In the National Cadet Corps, which is closely connected to Indian universities the vice chancellor of the university is given the honorary rank of 'colonel commandant'. Vice chancellors are eligible to wear the NCC khakhi uniform and wear the insignia, even though they would not have any military experience. In NCC this appointment is purely ceremonial.

==Pakistan==
In the Pakistan Army the post of colonel commandant is an honorary post held by the most senior serving member of a corps or regiments. They are usually general officers in the rank of major general or lieutenant general. The post is found in all corps and regiments of the army.

==Sri Lanka==
In the Sri Lankan Army the post of colonel commandant is an honorary post held by the most senior serving member of a corps, he/she is usually a general officer or a brigadier. The post is found in all corps of the army as well as the Mechanized Infantry Regiment and the Sri Lanka National Guard. It is similar in function to that of colonel of the regiment found in multi-battalion infantry regiments.

==United Kingdom==
In the British Army, the term colonel-commandant goes back at least to the American War of Independence, when it denoted an officer in command of a regiment.

In 1921, the Army abolished the appointment of brigadier-general and replaced it with the new appointments of colonel-commandant and colonel on the staff: Colonels-commandant commanded brigades, depots or training establishments, while colonels on the staff held administrative appointments. Like brigadier-general, both of the new appointments were temporary, the holder reverting to his substantive rank (usually colonel) at the end of his appointment.
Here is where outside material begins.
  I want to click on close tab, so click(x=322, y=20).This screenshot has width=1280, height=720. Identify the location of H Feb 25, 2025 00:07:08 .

They were both abolished from 1 June 1928, replaced by the appointment of brigadier (though the rank insignia – a crown over three "pips" or stars – remained the same). The Indian Army used the same appointments.

In the Royal Marines, the appointments of colonel commandant and colonel & 2nd commandant dated back to 1755, when fifty companies of marines were raised in three divisions: each division had a colonel commandant and a colonel & 2nd commandant. From 1755 until the end of the Napoleonic era, the appointment of colonel & 2nd commandant was usually held by a lieutenant-colonel, colonel, or major-general, while the appointment of colonel commandant was held by a colonel or above, but only very rarely by a full general. The Royal Marines adopted the appointment of brigadier-general to be held by its colonels commandant (then five in number) in 1913, and dispensed with it again in 1921. Like the Army, the Royal Marines adopted the appointment of brigadier in 1928, but the ranks of colonel commandant and colonel 2nd commandant persisted at least as far as World War II. By 1957, however, they had been abolished and replaced with brigadier (now a rank instead of an appointment, as in the Army) and colonel.

The title of colonel-commandant is now used as an honorary or ceremonial title relating to a military corps. For example, General Sir Richard Dannatt was Colonel-Commandant of the Army Air Corps as well as his full-time role as Chief of the General Staff while Brigadier Jane Arigho, a retired Director of Army Nursing Services and Lieutenant-Colonel Carol Kefford, also a retired QARANC officer, are the Colonel-Commandants of Queen Alexandra's Royal Army Nursing Corps.

==United States==
In 1779, Hungarian-born Colonel Commandant Michael Kovats died leading the Continental Army cavalry against British troops at Charleston.

The highest-ranking officer of the United States Marine Corps was formerly titled Colonel Commandant: the title now is simply Commandant. Colonel-Commandant was also used for Lloyd J. Beall, the commanding officer of the short-lived Confederate States Marine Corps during the American Civil War.

At the Alamo, William B. Travis was given the position of lieutenant colonel commandant.